September 25, 2019
Marine Technology student Max CroweA pair of conferences at the Great Lakes campus over the next week will advance national dialogue in two key program areas, showcase NMC’s top-tier marine technology (pictured) and culinary programs and facilities, and offer students an early glimpse at career prospects.
Great Lakes TechSurge: Lakebed 2030, a regional conference of the Marine Technology Society (MTS), will convene at NMC’s Great Lakes Campus Oct. 1–2. Internationally recognized for its conferences and technical symposiums, host cities for other upcoming MTS events include Houston, Seattle and Rio de Janiero, Brazil. The Traverse City event is held in parallel with a global initiative, Seabed 2030, which aspires to map the bottom of the world’s oceans by 2030.

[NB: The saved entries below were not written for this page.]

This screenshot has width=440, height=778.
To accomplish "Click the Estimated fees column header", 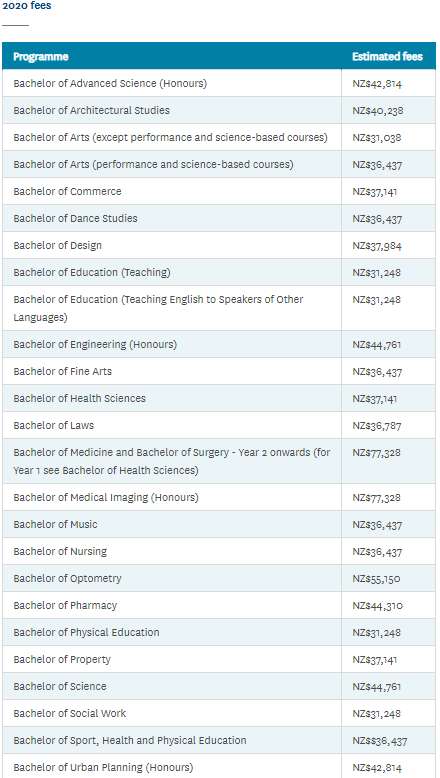I will (387, 57).
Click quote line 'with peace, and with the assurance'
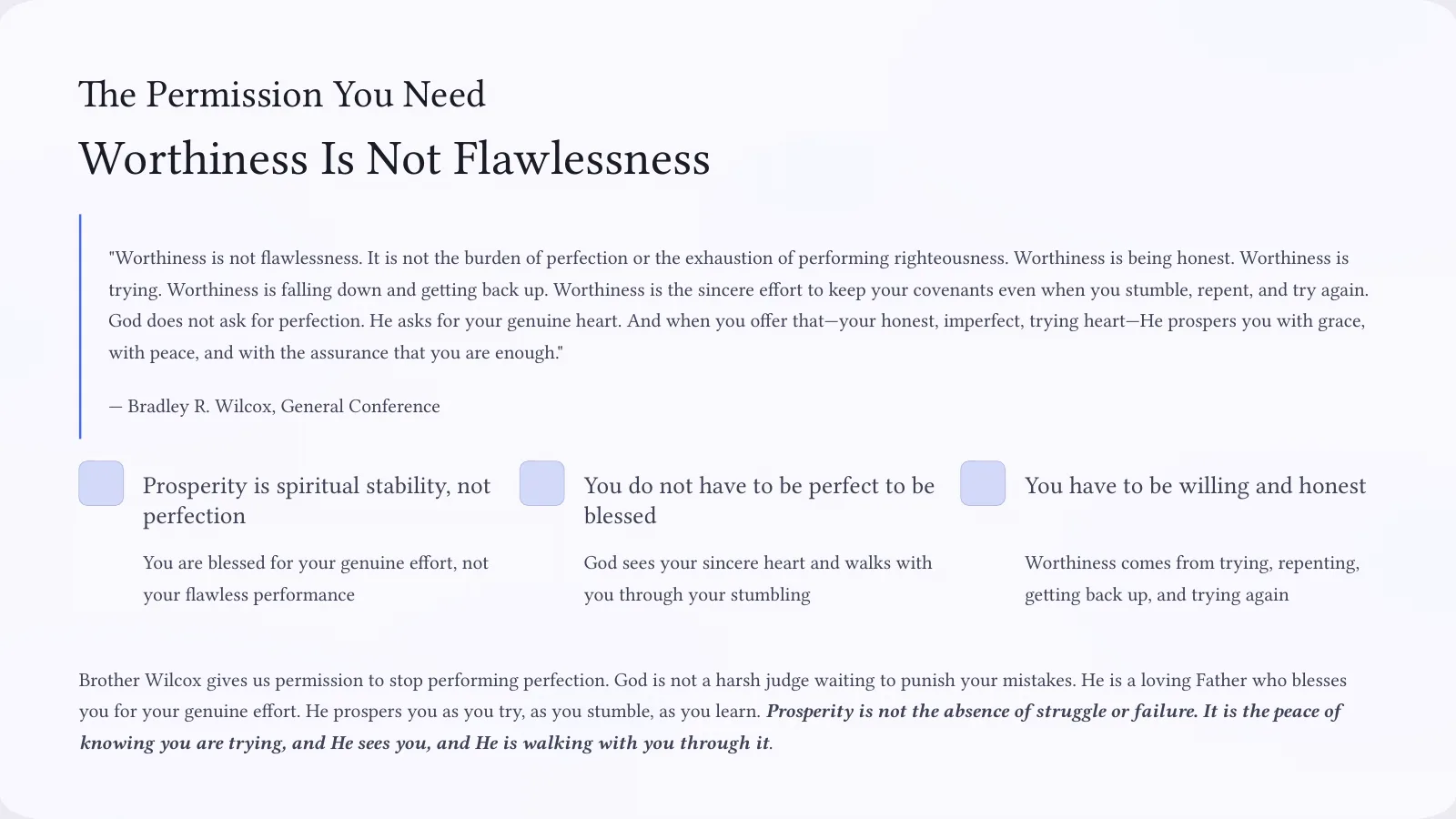Image resolution: width=1456 pixels, height=819 pixels. click(x=336, y=353)
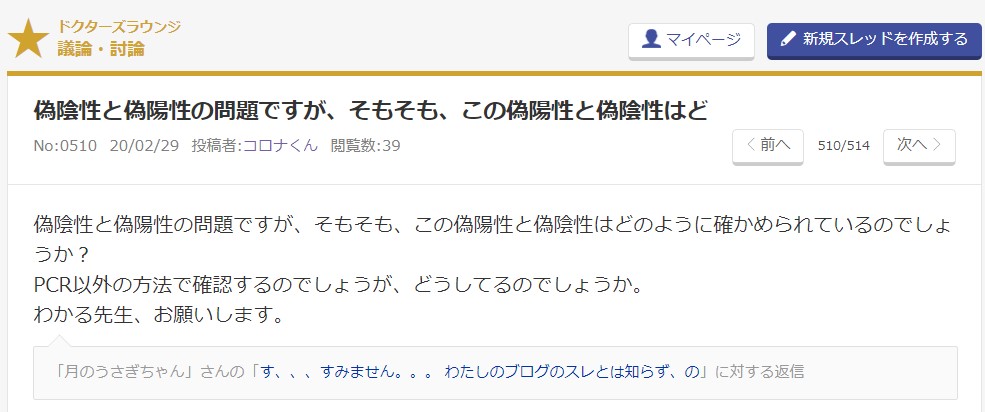Viewport: 985px width, 412px height.
Task: Click the gold star logo icon
Action: [28, 39]
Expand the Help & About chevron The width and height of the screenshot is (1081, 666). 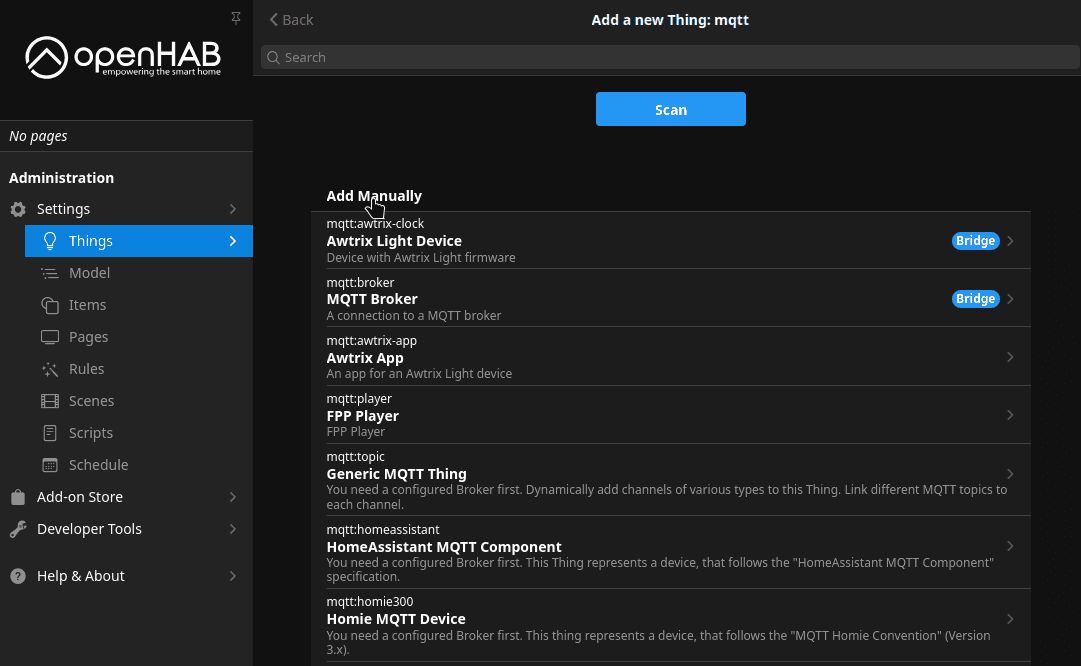[x=233, y=576]
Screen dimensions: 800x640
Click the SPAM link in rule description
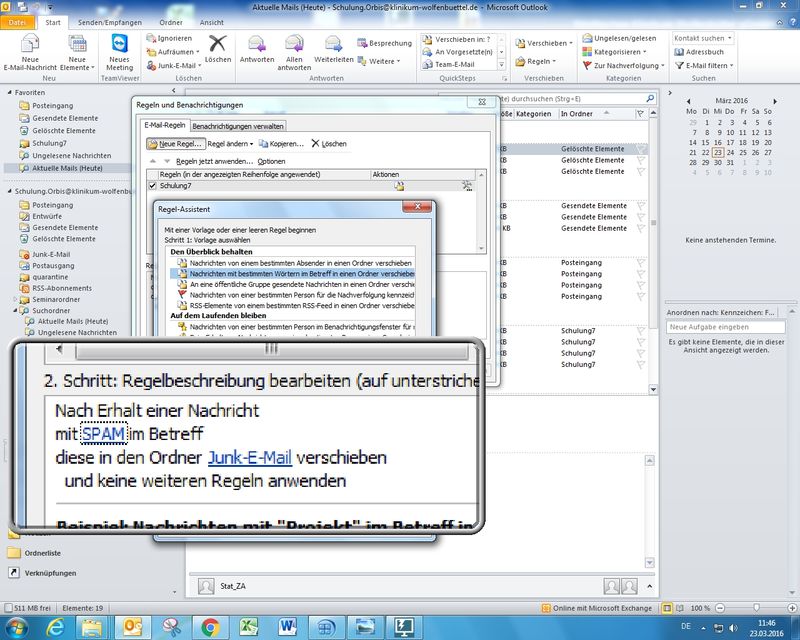click(x=104, y=433)
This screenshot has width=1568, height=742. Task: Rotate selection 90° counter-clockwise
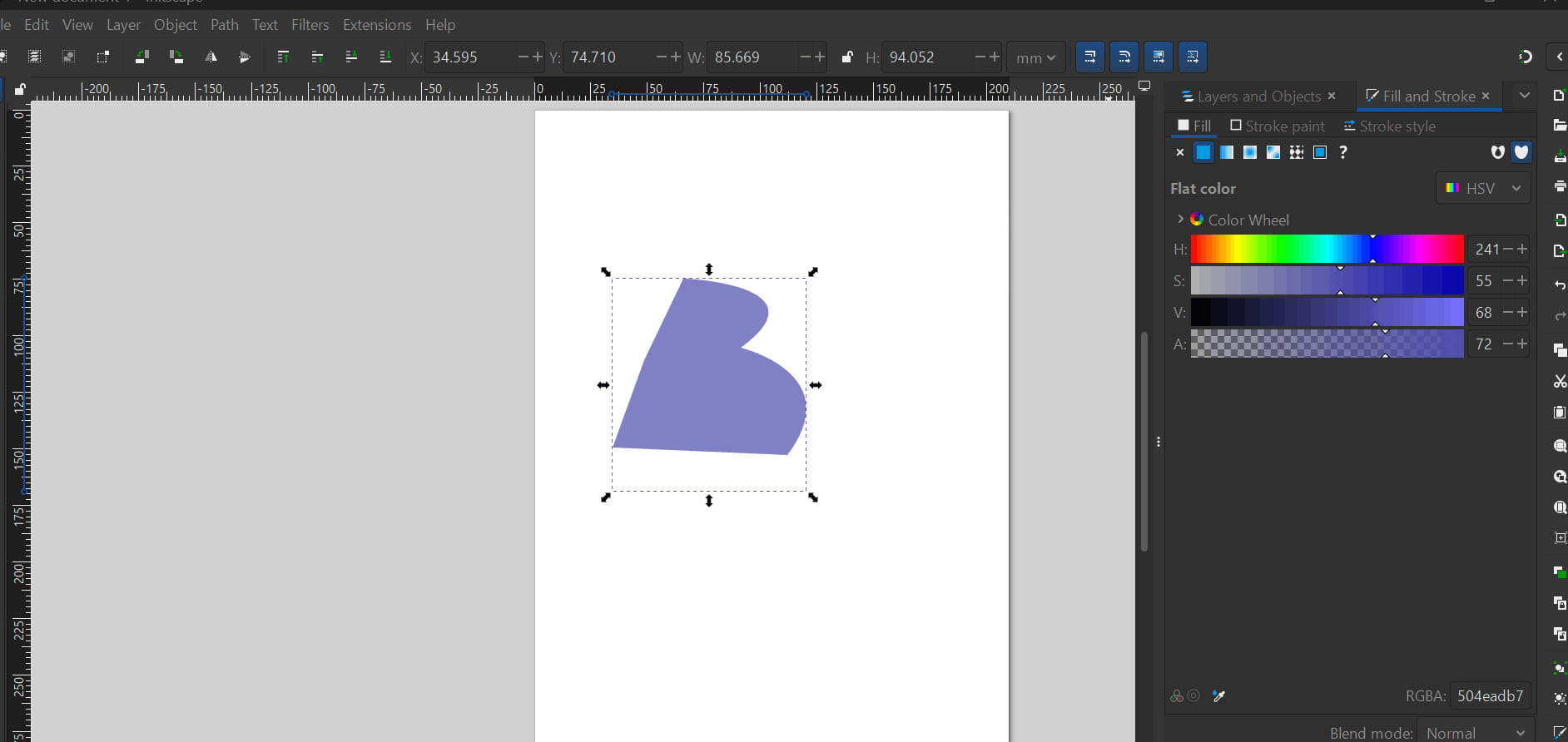(x=141, y=57)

Great Lakes Water Studies Institute Director Hans Van Sumeren, the Great Lakes section chair of the MTS, said he proposed the conference here to be sure the lakes weren’t left out of that initiative.
“Mapping in general provides multiple users the ability to better understand impacts,” said Van Sumeren, including fisheries, invasive species, navigation and coastal resiliency, or changes due to climate impacts and water levels.
“Things that are real in the Great Lakes today,” said Van Sumeren, who estimated less than 10 percent of the Great Lakes lakebed has been mapped at high resolution. The conference will allow MTS members from academia, government and industry to discuss and prioritize what data to collect and how to do so.
“It won’t happen unless we have the conversations about prioritization and collaboration,” Van Sumeren said. “It furthers the opportunity for everyone to help shape what we’re doing.”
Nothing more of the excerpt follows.